1. Atlanta Falcons (projected record: 12-4)

The Falcons are coming off of Super Bowl disappointment, and despite losing Kyle Shanahan they are still in good position to make another playoff run. For the most part, their starting lineup will look the same as it did in the Super Bowl, and if anything it could be better. Desmond Trufant is one of the better cornerbacks in the game and he will be returning from his pectoral injury. Since joining the league in 2013 he’s allowed 0.98 yards per coverage snap, which is fifth-best for corners with 2000 or more snaps.

2. Dallas Cowboys (10-6)

After a disappointing exit from the playoffs, the Cowboys in some senses took a step back in the offseason. Four defensive backs who had overall grades above 75 in 2016 are now on different rosters, and it will likely take a year or two for the defensive backs they drafted to replace them to be fully up to speed. What is working in their favor is they had a lot of key contributors in 2016 who were rookies and should step their game up. Even outside of Dak Prescott and Ezekiel Elliott, cornerback Anthony Brown and defensive tackle Maliek Collins made strides as the season went on. As of Week 12, Collins had a pass-rushing productivity of 3.57, but from Week 13 on that was up to 8.16.

Get more pass-rushing productivity data when you sign up for PFF ELITE.

3. Green Bay Packers (10-6)

Similar to the Cowboys, the Packers had an unsatisfactory end to the season with a blowout loss to the Falcons. They lost T.J. Lang, who was top five in pass-blocking efficiency for guards over the last two seasons, but replaced him with Jahri Evans, who was top 10. Year after year, they’ve been a division favorite who can make a run in the playoffs. Some of their key players are getting older, including two free agents over the age of 30, but this season should result in similar success.

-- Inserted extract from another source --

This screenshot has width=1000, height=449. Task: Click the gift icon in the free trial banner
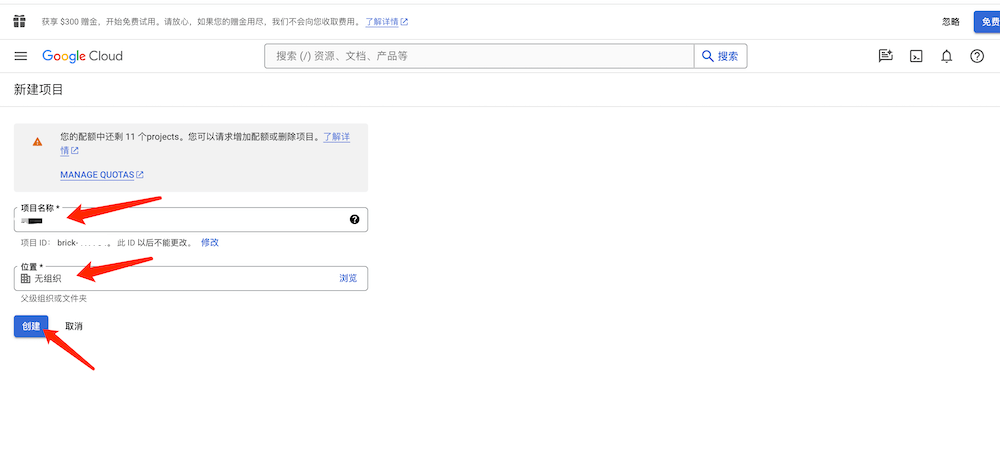[19, 21]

4. Arizona Cardinals (10-6)

In 2015, the Cardinals were a game away from the Super Bowl. They followed that up with a season where they were top 12 in terms of PFF overall grade for the team, and they scored 50 more points than they allowed, but still ended up with a losing record. They will definitely miss longtime veteran Calais Campbell, but many of the lowest-graded players on the roster are either no longer on the roster or will no longer see playing time unless there is an injury. Winning more close games than they lose should get the Cardinals on the right side of .500, and if Carson Palmer or Tyrann Mathieu is able to return to their 2015 form, Arizona should find their way back into the playoffs.

5. Seattle Seahawks (10-6)

The Seahawks were close to 10-6 last year, and not much has changed for them. They made a few changes on the offensive line but it’s unclear if that will impact the line’s overall quality. Eddie Lacy (77.3) and Bradley McDougald (79.0) were two underrated free agent moves. Since 2013 Lacy has had 169 defenders miss tackles on his carries; a number only topped by Marshawn Lynch, DeMarco Murray and LeSean McCoy. While they might be reasons for optimism, the star players on the roster are either at their prime, or reaching the downside of their career. If the team is able to improve on the last year, they’ll need some of their younger players to take big steps forward.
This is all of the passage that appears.